Такой начавшийся с ляпсуса рассказ, которому с веселым изумлением внимали не только горный советник Вернер, но и все остальные гости! Шарлотта залилась краской. Она покраснела до самых корней высоко зачесанных пепельных волос так густо, как это допускала ее нежная кожа, и голубые глаза стали казаться одновременно бледными и яркими под этим наплывом краски. Она сидела, не глядя на рассказчика, почти отвернувшись от него в сторону другого своего соседа, надворного советника Кирмса: казалось, будто она ищет спасения на его груди, чего он, увлеченный рассказом, разумеется, не заметил. Бедная женщина была полна страха, что хозяин дома станет и дальше развивать тему об этом поцелуе, дарованном пустоте, и его физической обусловленности. И правда, едва только улеглось всеобщее оживление, за комментарием дело не стало, только он относился уже скорей к философии прекрасного, чем к учению о тепле. Гете что-то болтал о воробьях, клевавших вишни на картине Апеллеса, и о колдовском воздействии искусства, этого своеобразнейшего, а потому и чудеснейшего из всех феноменов, я человеческий разум – не в смысле простого создания иллюзии, но ведь отнюдь не оптический обман, но более глубокого воздействия, благодаря его, искусства, одновременной принадлежности и к небесной и к земной сфере, а также благодаря тому, что оно одновременно и духовно и чувственно, или, если держаться платоновской терминологии, оно, и божественной сущностью и чувственной видимостью взывая к чувствам, предстательствует за духовное. Отсюда и своеобразная душевная тоска, которую возбуждает прекрасное, нашедшее свое выражение в любовном поступке этого юного почитателя искусств, – выражение, порожденное теплом и холодом. Смех же наш здесь вызван неадекватностью этого в тиши совершенного поступка. Какое-то смешливое сожаление охватывает нас при мысли о том, что почувствовал обольщенный юноша, когда его губы коснулись холодного, гладкого стекла. Хотя с другой стороны, вряд ли можно себе представить образ более трогательный, чем эта случайная материализация горячей ласки, дарованной холодному и неприемлющему. Право же, это какая-то космическая шутка, и т.д., и т.д.

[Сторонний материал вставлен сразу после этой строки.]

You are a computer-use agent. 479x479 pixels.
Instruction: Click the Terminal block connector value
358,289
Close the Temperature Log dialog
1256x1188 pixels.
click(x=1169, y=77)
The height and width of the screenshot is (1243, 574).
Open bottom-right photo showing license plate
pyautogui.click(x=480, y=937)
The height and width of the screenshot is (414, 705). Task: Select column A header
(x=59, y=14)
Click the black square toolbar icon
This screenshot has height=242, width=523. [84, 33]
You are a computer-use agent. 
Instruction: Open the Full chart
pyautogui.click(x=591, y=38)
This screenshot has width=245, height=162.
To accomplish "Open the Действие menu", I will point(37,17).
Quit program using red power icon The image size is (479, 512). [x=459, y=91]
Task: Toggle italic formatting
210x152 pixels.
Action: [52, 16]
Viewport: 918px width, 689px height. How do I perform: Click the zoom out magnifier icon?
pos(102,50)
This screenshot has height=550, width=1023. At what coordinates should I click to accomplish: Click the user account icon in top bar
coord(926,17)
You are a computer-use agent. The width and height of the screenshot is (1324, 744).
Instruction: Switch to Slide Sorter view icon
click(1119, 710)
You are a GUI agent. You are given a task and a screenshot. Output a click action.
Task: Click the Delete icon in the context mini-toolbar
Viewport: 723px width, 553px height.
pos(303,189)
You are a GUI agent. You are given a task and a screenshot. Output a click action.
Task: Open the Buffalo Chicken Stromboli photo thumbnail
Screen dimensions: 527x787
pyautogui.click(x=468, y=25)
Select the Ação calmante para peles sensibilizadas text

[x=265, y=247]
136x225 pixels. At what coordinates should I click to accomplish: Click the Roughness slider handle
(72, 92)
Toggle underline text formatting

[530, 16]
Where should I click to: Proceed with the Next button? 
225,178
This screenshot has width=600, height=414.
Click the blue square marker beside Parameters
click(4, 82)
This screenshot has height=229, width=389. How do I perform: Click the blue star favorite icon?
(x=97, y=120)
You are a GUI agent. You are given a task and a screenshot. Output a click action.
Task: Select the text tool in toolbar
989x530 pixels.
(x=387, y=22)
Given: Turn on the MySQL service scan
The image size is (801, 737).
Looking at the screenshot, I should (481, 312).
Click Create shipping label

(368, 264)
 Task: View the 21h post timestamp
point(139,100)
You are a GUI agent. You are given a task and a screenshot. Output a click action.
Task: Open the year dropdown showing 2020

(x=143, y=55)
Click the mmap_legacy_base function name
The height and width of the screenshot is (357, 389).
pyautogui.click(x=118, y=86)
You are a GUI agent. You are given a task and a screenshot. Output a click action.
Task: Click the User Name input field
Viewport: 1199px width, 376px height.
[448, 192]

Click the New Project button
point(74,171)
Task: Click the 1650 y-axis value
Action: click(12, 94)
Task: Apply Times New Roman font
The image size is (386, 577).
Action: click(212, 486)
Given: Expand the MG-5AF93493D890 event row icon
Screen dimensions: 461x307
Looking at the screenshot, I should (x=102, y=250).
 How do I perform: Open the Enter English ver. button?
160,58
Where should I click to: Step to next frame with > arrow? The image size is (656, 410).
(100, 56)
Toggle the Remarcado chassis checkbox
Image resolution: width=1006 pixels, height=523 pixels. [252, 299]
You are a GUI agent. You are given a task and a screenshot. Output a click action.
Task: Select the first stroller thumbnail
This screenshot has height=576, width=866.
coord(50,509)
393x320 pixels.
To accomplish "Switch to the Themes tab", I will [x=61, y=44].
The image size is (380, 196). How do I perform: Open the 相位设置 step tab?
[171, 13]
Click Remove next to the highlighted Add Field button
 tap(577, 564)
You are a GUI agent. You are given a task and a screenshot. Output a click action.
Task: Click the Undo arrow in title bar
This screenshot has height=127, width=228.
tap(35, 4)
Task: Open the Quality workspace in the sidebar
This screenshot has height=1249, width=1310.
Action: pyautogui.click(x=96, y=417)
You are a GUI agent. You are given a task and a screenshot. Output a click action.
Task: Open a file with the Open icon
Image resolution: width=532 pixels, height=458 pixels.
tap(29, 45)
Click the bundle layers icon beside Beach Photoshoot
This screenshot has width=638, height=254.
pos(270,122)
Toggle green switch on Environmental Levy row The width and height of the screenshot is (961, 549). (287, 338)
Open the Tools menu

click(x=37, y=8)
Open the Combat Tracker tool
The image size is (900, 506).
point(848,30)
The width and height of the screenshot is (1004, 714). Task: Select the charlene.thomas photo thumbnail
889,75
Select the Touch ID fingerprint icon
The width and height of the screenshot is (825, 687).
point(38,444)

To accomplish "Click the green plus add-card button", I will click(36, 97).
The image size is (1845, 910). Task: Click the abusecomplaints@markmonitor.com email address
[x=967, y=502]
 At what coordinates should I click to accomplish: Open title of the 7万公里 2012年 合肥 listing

Кофе сервировался тут же за обеденным столом. Гете его не пил, и вместо десерта, следовавшего за фруктами и состоявшего из всевозможных конфет, крендельков и изюма, налил себе еще стаканчик южного вина, так называемого «tinto rosso». Затем он поднялся, и все общество снова проследовало в комнату Юноны и примыкающий к ней небольшой кабинет, среди друзей дома именовавшийся комнатой Урбино, по висящему там портрету какого-то герцога Урбино времен Возрождения.
Последующий час, вернее, три четверти часа были изрядно скучны, но Шарлотта все же предпочитала эту скуку волнению и стеснению во время обеда. Она охотно освободила бы друга юности от усилия, с которым он, видимо почитая это своим долгом, занимал гостей. Больше всего он, понятно, радел о приезжих и тех, кто впервые посетил его дом, а следовательно, о Шарлотте и ее родичах, а также о горном советнике Вернере; им он все норовил показать, как он выражался, «нечто весьма значительное». Собственноручно, а иногда с помощью Августа или слуги, доставал он огромные папки с гравюрами, раскрывал громоздкие крышки перед сидевшими дамами и стоявшими за их стульями господами, желая ознакомить гостей с хранимыми там «достопримечательностями», – так он называл гравюры эпохи барокко.